3. Infant carrier car seats. After yesterday's ob appointment, I dragged Jeff to the baby supply store to check  out infant car seats. I hated Doug's with the fire of 1000 suns. It was heavy, clunky, awkward. My legs looked like bananas gone bad they were so bruised from the damn carrier knocking into them. I had seen these carriers when Doug was an infant with different shaped handles that allowed the parent schlepping the baby to hold the carrier in a more natural position. I don't know why, but no one seems to make them like that anymore. Anyway, the store had one model like this and the buckle was made out of plastic, not metal. We were disappointed. Then I started looking at all the carriers, trying to find one that weighed the least in the hopes that that would be helpful. They all weighed between 8 and 9 lbs. So, last night we dug out the old carrier and weighed it. It weighed 7.4 lbs. LESS than all the 'light weight models'. I burst into tears. It was like being told that the thing that felt like an Albatross around your neck was actually a Cardinal, so you should be grateful. The thing of it is is that because I have fibro, I tire easily. I get sore more easily and it takes longer to recover. So being told that the thing I already thought was unmanageable is actually lighter than any of the others was a bit crushing.

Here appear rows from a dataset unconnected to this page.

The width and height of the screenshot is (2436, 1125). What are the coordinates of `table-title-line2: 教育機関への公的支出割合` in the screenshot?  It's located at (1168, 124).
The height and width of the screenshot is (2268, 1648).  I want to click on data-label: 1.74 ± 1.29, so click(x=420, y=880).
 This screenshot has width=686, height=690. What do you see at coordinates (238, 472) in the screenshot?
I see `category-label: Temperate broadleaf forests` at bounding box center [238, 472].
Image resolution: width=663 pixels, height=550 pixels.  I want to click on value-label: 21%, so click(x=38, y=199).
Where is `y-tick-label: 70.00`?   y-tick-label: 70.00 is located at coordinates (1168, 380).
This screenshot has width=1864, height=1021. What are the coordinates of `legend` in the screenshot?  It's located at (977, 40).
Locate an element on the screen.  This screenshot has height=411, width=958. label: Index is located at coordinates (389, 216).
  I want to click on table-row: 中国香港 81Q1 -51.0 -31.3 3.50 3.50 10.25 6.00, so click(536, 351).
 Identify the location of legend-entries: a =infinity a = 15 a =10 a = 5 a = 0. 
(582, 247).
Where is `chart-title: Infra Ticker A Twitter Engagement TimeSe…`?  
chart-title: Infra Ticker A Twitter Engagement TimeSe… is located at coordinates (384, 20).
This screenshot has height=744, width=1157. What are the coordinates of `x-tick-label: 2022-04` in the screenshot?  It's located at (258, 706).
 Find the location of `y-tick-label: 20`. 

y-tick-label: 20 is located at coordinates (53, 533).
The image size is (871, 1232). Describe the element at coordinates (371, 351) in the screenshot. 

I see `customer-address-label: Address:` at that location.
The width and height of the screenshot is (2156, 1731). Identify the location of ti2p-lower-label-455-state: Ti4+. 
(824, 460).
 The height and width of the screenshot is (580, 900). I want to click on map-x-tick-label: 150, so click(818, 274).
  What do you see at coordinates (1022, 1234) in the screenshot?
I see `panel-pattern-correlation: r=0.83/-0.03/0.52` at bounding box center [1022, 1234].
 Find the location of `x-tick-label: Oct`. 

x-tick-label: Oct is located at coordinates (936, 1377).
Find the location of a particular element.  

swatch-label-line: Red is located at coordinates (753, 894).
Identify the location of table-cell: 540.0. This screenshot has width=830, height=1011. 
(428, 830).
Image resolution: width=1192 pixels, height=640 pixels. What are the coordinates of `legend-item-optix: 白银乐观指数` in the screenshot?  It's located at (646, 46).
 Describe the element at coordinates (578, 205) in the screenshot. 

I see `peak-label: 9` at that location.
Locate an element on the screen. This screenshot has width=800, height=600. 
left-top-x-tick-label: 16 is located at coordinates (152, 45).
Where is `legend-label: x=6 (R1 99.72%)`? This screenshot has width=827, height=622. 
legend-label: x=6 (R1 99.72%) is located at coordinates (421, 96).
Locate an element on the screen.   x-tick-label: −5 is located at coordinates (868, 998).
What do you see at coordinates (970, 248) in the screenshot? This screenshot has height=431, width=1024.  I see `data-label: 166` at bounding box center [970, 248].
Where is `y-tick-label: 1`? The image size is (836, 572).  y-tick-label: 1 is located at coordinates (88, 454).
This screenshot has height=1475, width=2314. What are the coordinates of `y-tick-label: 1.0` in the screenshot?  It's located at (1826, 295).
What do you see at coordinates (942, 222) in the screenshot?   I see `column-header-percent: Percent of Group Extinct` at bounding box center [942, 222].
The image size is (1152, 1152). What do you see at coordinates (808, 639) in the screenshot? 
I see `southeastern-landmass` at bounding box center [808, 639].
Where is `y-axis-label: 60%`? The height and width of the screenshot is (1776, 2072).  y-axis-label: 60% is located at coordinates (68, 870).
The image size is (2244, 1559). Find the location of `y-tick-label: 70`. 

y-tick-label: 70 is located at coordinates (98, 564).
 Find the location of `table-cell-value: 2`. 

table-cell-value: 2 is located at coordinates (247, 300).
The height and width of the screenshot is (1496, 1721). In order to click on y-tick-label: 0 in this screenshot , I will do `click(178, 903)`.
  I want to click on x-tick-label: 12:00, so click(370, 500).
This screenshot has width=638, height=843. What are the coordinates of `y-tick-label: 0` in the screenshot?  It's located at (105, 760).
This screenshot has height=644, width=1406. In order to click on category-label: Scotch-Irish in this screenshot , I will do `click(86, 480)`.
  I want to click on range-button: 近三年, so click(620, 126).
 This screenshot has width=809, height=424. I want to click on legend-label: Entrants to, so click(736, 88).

Jeff managed to calm me down. Part of it was that I was started to get sick when Doug was two months old, and it was just so hard to leave the house. He reminded me that this time we know what we're dealing with so I can get the meds to treat my fibro faster this time. He also reminded me that it took me a while to realize that I'd save energy by getting a combo diaper bag purse instead of carrying one of each. I have my eye on a Vera baby bag that also converts into a backpack. I'm also thinking of getting one of those snap and go dealie strollers for the car seat. So I have options, we just need to be creative about them.

I can't wait, and I'm sure Jeff agrees, for this hormonal roller coaster to be over!

Ps, Sarah Mclachlan, if I see your face on tv, consider the channel being switched!